Characteristic impedance of vertical wire segment (inf. short) over PEC ground?

[dd2023]

Hi coleagues,

for the purpose of TL transformer simulation I need solution for segment characteristic impedance of vertical wire, with radius a, at the infinitesimally short segment - point, at the height h above perfect ground.

For horizontal wire over (PEC) ground, we have analytical solution: Zo' = (Zfs/Pi) * acosh(h/a)
That solution, derived from characteristic inductance and capacitance of the wire against its mirror image, works well even for slightly sloped wire (if we make very short segments).
I am not sure, does that equation applies any more for angles approaching vertical and finally vertical wire over PEC ground? Most of theoretical framework is based on mirror image.
Despite best efforts to find solution for the vertical wire, I couldn't find any.

Does it exists? My math level is far below needed to solve it by hand.

 

[dd2023]

Let me explain, in full, what is my intention:

Helical antenna has that vertical feed extension, that sticks above reflector to the actual start of helix winding. That vertical wire acts as transformer, with sweep of its own impedances, which interferes with attempts to design and simulate inline transformer. With known impedances, along that vertical feed, we can de-embed that part (backpropagating of helix impedance results, conjugated).

 

[PlanarMetamaterials]

Welcome dd2023,

"Characteristic" impedances refer to properties of propagation modes, which by definition only exist in/on longitudinally invariant (or other similar forms, such as infinitely periodic) structures.

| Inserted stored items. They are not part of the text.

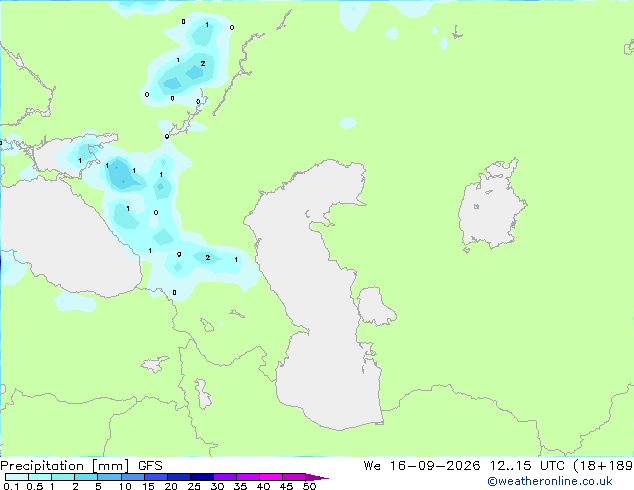This screenshot has height=490, width=634.
Task: Click the 2 mm value near top rain patch
Action: point(203,63)
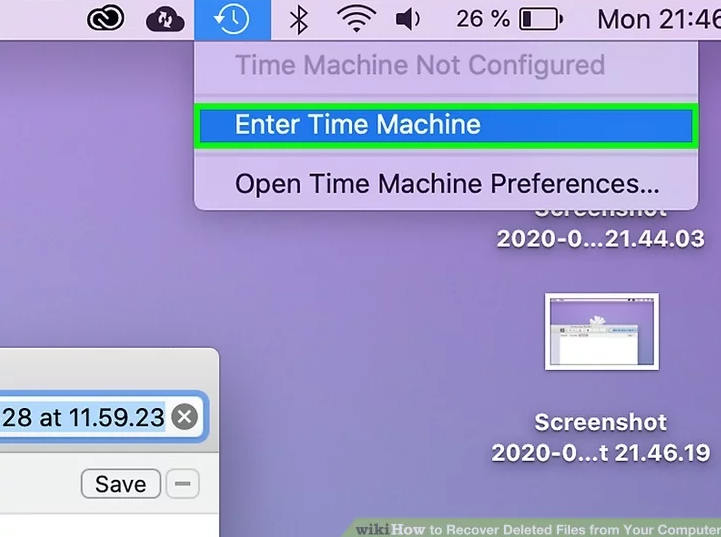The image size is (721, 537).
Task: Open the Creative Cloud menu bar icon
Action: pyautogui.click(x=105, y=19)
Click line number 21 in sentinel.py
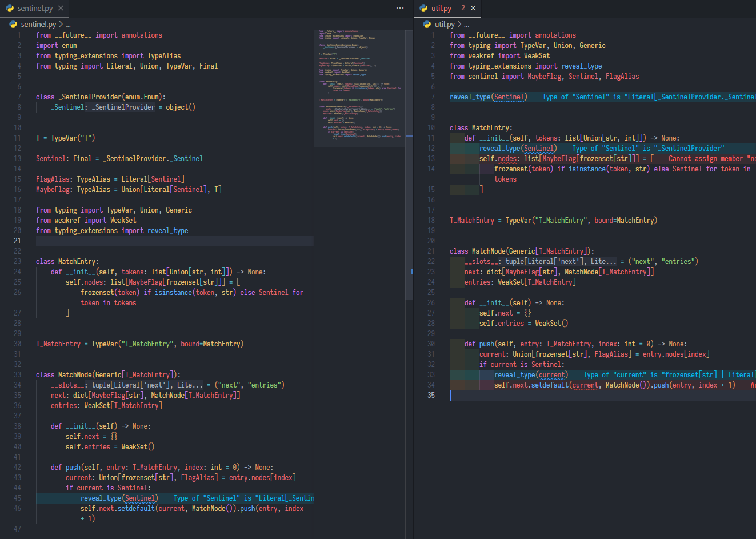The height and width of the screenshot is (539, 756). [x=18, y=241]
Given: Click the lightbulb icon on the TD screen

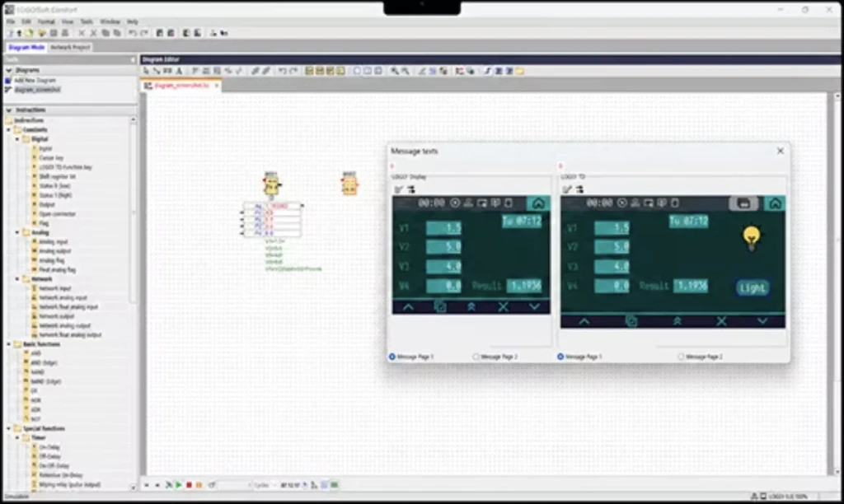Looking at the screenshot, I should (x=752, y=238).
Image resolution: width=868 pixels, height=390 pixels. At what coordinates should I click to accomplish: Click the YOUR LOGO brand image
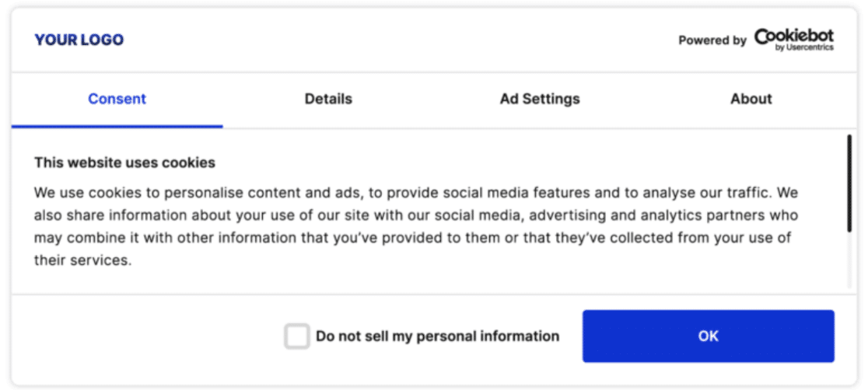(x=79, y=40)
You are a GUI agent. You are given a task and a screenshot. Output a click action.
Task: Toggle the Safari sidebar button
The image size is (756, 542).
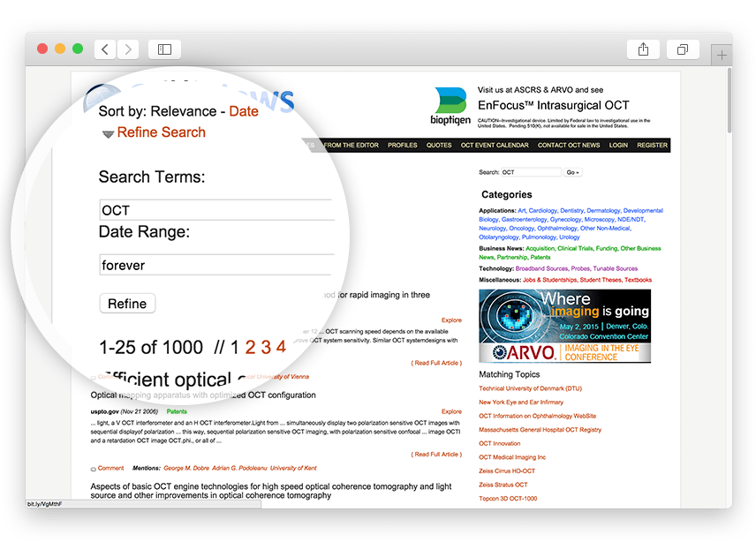click(164, 49)
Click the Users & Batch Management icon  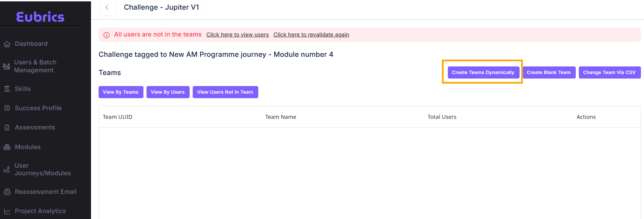tap(6, 66)
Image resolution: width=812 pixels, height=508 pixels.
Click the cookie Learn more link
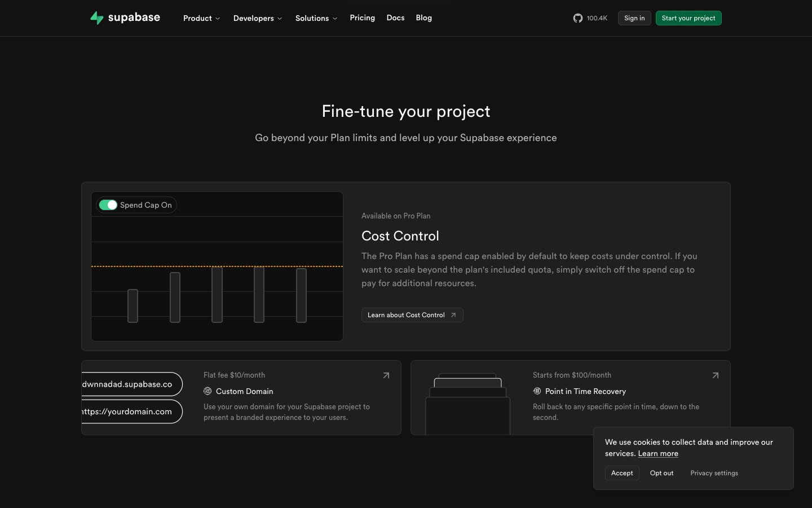[657, 454]
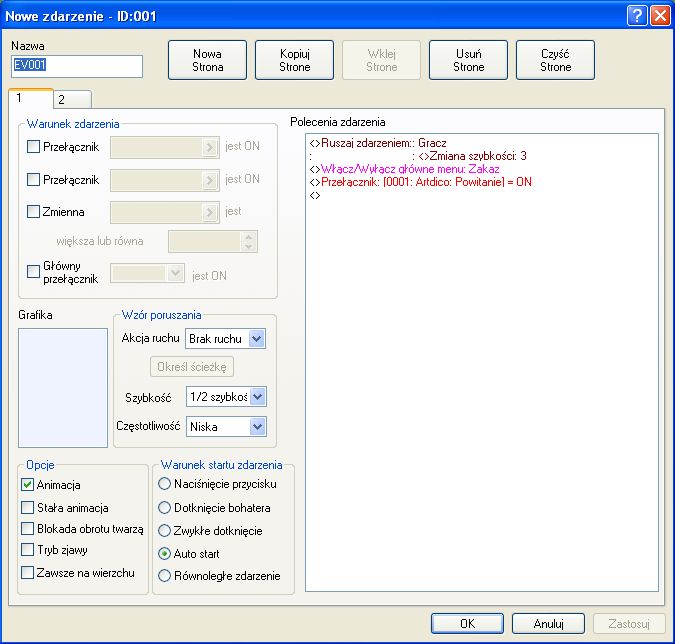Image resolution: width=675 pixels, height=644 pixels.
Task: Switch to page tab 2
Action: point(62,99)
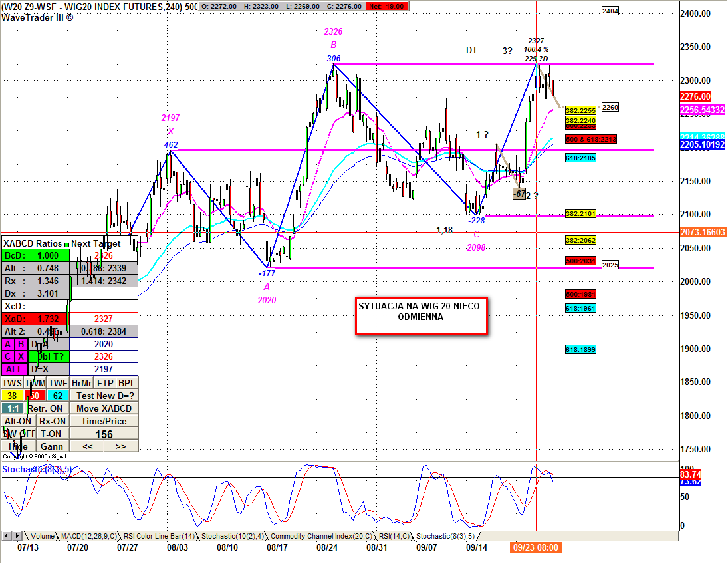Select the magenta B point button
This screenshot has height=564, width=728.
(21, 345)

I think you are looking for input impedance of such a wire segment. I've never seen such an equation -- I would recommend simulation.

 

[dd2023]

Welcome dd2023,

"Characteristic" impedances refer to properties of propagation modes, which by definition only exist in/on longitudinally invariant (or other similar forms, such as infinitely periodic) structures.

I think you are looking for input impedance of such a wire segment. I've never seen such an equation -- I would recommend simulation.

No, I am looking for solution (impedances) along the vertical wire. Or L' and C' so Zo' = sqrt (L'/Z')
If I can get impedances along the sloped wire, with degradation of solution as the wire slope approaches vertical, I don't see any obstacle, except math skills to get L' and C' along any wire. It already exist for horizontal wire (what works for smaller slopes), but that does not work for vertical wire, because of different distribution of charges and currents.